Items listed in a dataset

——

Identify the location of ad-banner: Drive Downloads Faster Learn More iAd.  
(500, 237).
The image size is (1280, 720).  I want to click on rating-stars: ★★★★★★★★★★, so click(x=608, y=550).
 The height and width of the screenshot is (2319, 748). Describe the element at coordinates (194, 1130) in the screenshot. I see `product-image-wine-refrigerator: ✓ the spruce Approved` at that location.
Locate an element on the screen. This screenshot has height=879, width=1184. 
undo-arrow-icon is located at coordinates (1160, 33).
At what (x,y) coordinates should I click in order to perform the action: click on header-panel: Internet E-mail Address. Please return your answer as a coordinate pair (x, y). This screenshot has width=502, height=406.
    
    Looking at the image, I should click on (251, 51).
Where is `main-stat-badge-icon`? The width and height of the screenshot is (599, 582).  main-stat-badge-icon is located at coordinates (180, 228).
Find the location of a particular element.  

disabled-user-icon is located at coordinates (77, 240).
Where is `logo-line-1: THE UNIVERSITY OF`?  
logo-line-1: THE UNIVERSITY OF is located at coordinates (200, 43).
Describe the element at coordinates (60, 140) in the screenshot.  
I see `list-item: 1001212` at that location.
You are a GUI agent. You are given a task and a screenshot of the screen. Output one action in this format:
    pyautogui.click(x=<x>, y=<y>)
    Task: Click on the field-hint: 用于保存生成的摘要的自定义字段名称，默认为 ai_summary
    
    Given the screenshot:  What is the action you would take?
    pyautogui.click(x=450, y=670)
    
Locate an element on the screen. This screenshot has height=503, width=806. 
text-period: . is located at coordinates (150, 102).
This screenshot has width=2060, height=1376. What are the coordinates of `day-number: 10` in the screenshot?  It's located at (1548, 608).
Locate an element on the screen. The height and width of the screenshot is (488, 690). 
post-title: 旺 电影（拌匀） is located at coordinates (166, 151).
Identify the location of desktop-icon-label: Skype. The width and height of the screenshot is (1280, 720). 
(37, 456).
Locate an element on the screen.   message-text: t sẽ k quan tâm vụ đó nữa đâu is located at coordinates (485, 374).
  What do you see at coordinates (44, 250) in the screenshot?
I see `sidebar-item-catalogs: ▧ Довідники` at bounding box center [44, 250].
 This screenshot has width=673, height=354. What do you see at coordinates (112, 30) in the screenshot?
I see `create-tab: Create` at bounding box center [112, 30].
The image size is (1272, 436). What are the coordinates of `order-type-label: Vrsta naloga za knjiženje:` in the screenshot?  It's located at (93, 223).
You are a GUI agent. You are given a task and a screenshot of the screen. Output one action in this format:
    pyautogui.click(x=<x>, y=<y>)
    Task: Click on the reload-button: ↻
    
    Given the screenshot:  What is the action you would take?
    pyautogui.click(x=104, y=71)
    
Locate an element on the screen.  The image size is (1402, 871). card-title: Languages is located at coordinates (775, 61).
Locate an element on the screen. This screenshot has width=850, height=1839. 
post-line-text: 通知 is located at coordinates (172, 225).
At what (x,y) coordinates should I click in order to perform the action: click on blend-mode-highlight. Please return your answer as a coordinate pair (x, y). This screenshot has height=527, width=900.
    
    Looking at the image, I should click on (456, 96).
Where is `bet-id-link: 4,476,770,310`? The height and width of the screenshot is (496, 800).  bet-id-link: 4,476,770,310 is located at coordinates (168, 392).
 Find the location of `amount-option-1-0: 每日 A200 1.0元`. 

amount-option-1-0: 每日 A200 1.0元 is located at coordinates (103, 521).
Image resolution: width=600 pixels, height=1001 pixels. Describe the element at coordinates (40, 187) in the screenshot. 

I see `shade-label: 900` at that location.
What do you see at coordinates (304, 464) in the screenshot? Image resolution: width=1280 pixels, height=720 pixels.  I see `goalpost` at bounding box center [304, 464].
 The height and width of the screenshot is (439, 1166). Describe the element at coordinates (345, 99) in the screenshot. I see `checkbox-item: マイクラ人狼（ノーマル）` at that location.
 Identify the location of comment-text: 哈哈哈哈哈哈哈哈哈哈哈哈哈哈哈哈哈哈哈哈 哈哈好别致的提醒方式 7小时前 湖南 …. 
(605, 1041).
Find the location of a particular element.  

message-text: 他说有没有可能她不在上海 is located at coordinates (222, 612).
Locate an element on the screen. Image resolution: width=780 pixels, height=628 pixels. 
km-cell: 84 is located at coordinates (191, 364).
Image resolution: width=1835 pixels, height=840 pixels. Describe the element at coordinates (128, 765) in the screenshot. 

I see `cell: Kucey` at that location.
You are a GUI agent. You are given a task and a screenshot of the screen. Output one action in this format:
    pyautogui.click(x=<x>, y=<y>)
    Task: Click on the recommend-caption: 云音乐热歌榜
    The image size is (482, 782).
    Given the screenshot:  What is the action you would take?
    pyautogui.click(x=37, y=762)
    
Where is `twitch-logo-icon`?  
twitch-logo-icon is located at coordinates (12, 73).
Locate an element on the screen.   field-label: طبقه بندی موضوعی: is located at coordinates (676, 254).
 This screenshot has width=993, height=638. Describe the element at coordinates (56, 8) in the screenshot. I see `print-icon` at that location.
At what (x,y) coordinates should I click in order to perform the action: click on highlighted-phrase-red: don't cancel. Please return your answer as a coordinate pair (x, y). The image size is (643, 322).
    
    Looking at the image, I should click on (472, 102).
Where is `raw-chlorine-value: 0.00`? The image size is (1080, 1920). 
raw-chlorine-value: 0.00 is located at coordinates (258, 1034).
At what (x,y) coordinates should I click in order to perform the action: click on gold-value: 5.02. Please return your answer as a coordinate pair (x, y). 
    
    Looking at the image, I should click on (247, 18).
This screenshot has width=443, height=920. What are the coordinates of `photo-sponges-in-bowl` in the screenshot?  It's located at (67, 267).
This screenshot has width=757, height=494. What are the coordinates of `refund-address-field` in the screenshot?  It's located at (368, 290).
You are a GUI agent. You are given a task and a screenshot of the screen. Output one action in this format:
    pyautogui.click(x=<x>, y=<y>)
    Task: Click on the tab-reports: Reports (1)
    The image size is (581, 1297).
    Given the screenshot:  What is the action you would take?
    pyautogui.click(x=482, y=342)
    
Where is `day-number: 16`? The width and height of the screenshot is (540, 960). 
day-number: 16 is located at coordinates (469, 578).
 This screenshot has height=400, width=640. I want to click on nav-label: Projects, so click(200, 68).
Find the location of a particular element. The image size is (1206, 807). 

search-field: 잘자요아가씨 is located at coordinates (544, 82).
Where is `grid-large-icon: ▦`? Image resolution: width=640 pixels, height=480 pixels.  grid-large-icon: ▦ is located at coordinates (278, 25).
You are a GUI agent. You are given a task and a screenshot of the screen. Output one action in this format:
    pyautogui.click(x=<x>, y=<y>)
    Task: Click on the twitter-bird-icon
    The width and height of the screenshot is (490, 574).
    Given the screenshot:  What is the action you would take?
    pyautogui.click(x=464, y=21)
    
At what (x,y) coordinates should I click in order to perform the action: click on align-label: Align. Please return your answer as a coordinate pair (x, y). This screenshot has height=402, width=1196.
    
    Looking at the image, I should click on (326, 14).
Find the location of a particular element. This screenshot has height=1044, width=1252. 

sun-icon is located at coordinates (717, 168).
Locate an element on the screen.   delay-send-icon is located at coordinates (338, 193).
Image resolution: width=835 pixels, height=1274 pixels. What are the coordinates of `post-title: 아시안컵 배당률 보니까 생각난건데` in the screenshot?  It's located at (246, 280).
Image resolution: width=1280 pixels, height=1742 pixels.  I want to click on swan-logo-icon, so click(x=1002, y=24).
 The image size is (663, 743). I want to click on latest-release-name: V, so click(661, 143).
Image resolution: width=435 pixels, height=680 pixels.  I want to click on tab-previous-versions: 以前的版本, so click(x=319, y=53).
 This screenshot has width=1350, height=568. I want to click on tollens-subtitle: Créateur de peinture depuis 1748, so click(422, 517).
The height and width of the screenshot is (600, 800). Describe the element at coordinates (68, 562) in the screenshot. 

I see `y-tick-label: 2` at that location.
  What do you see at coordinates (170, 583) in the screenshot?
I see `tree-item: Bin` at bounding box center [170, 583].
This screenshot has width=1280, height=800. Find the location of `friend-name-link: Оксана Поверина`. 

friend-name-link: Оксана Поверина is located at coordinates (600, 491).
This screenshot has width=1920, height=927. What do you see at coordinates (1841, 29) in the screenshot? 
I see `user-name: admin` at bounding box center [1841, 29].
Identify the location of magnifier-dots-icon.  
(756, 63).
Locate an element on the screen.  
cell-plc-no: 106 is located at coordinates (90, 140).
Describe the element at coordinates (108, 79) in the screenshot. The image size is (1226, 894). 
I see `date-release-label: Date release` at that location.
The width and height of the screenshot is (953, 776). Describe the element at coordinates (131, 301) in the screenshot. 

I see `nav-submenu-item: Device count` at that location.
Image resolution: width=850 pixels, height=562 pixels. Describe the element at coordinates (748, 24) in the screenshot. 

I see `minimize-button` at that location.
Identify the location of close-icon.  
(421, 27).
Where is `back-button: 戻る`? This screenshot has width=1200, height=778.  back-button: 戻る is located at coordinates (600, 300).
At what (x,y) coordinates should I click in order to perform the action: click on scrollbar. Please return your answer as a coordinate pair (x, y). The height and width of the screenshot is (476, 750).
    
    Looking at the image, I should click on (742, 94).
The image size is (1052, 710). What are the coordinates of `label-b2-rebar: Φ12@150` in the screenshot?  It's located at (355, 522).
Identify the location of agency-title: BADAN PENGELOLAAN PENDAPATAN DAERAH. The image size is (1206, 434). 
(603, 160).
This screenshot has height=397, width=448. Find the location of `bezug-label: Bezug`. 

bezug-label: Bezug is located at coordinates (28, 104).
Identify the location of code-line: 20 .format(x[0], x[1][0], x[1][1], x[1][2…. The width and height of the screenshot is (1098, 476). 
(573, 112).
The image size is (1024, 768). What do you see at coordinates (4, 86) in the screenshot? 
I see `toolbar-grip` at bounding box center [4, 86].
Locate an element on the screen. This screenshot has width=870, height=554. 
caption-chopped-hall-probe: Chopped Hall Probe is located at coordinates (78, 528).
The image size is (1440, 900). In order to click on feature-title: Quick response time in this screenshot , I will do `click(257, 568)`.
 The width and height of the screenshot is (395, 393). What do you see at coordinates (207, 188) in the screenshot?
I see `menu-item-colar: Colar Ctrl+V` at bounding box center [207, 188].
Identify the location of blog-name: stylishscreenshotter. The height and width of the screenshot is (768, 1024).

——

About this task:
Copy out the records word for word, from their first line through the line containing "coordinates (180, 228).", with both ends included.

Result:
Identify the location of ad-banner: Drive Downloads Faster Learn More iAd.  
(500, 237).
The image size is (1280, 720).  I want to click on rating-stars: ★★★★★★★★★★, so click(x=608, y=550).
 The height and width of the screenshot is (2319, 748). Describe the element at coordinates (194, 1130) in the screenshot. I see `product-image-wine-refrigerator: ✓ the spruce Approved` at that location.
Locate an element on the screen. This screenshot has height=879, width=1184. 
undo-arrow-icon is located at coordinates (1160, 33).
At what (x,y) coordinates should I click in order to perform the action: click on header-panel: Internet E-mail Address. Please return your answer as a coordinate pair (x, y). This screenshot has width=502, height=406.
    
    Looking at the image, I should click on (251, 51).
Where is `main-stat-badge-icon`? The width and height of the screenshot is (599, 582).  main-stat-badge-icon is located at coordinates (180, 228).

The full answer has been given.